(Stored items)
----

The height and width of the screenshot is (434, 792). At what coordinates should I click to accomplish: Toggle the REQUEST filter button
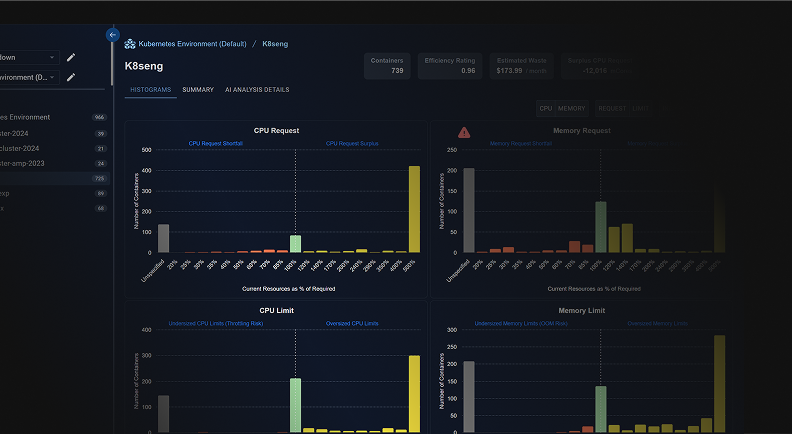(x=611, y=108)
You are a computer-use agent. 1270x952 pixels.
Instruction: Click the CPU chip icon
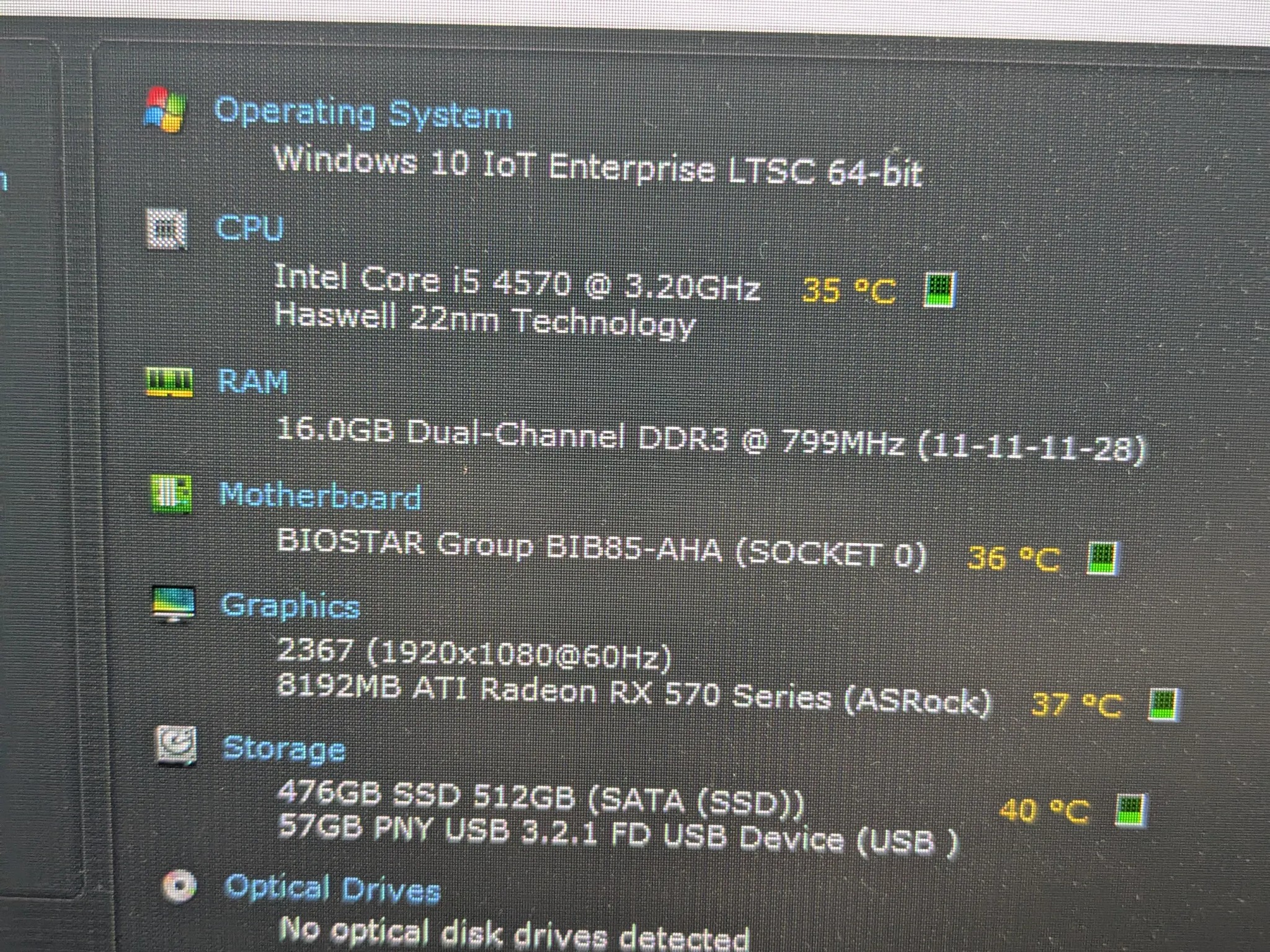pyautogui.click(x=167, y=228)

----

▶ _Exercise requirements_
All of the records above should be reproduced exactly, with the pictures left out.

▶ _Response to the exercise_
The height and width of the screenshot is (434, 792). At what coordinates should I click to accomplish: Toggle the REQUEST filter button
(x=611, y=108)
You are a computer-use agent. 1270x952 pixels.
Instruction: Click the CPU chip icon
pyautogui.click(x=167, y=228)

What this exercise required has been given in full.